Círculos para lidar com danos em escola
Como explica a coordenadora do Núcleo de Cuidado e Bem Estar Escolar, Salete Maria Kirst, um dos objetivos da secretaria é institucionalizar a metodologia, para que ela seja ampliada de forma equitativa para a rede. Outro ponto também é utilizar da ferramenta para que seja um trabalho de acolhimento para os professores, e não só para os estudantes.
— As escolas com ótimos gestores, com visão acolhedora e de espaço, abrem esta oportunidade. E na nossa mandala está garantir a educação e aprendizagem para todos. Então, esse é o nosso trabalho como núcleo (ampliar a metodologia). Está instituído, mas estamos no início. E é o nosso objetivo — conta Salete.
A implantação pode ajudar também em situações como em Caraá, no Litoral Norte. Os círculos de construção de paz foram utilizados para um outro objetivo. A diretora Juliana Souza de Oliveira lembra que a cidade passou por uma enchente em junho de 2023, causando graves estragos na escola estadual Marçal Ramos. Foi nessa situação que o grupo da Seduc procurou a comunidade escolar também para acolhimento.
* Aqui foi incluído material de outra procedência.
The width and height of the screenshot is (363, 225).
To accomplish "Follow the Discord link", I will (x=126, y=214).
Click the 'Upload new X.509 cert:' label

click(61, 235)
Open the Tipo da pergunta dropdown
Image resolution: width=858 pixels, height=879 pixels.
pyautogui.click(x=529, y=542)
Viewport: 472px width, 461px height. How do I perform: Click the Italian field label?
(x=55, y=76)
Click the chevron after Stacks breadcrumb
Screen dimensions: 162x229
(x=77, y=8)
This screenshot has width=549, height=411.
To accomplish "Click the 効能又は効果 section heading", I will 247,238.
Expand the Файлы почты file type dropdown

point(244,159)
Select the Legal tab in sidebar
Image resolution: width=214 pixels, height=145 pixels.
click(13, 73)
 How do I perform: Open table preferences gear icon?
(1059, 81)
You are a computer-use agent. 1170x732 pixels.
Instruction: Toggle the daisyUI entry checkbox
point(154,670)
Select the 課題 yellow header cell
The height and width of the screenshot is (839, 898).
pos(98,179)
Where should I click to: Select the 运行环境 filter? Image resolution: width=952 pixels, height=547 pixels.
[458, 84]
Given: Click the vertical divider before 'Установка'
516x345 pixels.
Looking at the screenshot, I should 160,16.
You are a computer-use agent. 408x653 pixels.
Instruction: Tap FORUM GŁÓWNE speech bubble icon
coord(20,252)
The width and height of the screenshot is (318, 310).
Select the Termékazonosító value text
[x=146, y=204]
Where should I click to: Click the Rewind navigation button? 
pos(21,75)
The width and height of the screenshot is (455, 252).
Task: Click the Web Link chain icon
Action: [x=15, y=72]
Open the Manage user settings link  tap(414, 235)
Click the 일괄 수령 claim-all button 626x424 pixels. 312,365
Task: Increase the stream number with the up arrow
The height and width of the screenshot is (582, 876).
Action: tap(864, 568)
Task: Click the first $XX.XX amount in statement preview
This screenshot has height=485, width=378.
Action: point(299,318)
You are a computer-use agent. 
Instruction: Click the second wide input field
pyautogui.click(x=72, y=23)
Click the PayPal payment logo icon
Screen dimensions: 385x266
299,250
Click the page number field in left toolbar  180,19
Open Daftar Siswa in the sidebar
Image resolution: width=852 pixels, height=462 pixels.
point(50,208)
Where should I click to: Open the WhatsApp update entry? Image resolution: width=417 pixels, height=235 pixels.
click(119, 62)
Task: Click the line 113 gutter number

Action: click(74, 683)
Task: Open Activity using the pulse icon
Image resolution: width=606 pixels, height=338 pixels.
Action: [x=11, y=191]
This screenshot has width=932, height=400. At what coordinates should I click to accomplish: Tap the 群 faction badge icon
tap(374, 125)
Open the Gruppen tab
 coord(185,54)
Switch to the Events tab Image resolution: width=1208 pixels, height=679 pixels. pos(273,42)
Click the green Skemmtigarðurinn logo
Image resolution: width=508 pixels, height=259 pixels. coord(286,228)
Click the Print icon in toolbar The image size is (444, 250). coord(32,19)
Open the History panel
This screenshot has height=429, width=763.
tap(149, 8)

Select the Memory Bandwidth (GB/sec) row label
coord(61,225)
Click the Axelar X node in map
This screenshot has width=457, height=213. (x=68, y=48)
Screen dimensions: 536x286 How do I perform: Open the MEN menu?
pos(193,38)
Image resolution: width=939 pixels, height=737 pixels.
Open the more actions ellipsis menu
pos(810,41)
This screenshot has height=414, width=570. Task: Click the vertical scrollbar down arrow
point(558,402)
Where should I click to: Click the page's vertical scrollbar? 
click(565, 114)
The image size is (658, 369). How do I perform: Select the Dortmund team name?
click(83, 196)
— Limpar uma sala, todo mundo vê o resultado, mas ninguém vê como fica o emocional — reflete a diretora.
Os primeiros círculos foram organizados pelo Núcleo de Bem-Estar da pasta. Depois, a escola passou a promover para os estudantes e também para comunidade, como forma de lidar com a situação.
— No primeiro momento, nós não tínhamos a dimensão, não tínhamos a noção do que seria, mas já no início percebemos assim que foi muito importante para nós porque desde então nós conseguimos assim assimilar um pouco mais aquilo tudo que estava acontecendo. Foi muito difícil e nós estávamos muito naquela questão da prática de tirar lodo, de recuperar salas, e o emocional estava ficando muito de lado. Então, quando veio a oportunidade dessa acolhida da parte do Estado em nos trazer o círculo de paz foi muito, muito benéfico — relata a diretora.
Hoje, a metodologia segue na escola para a resolução de problemas.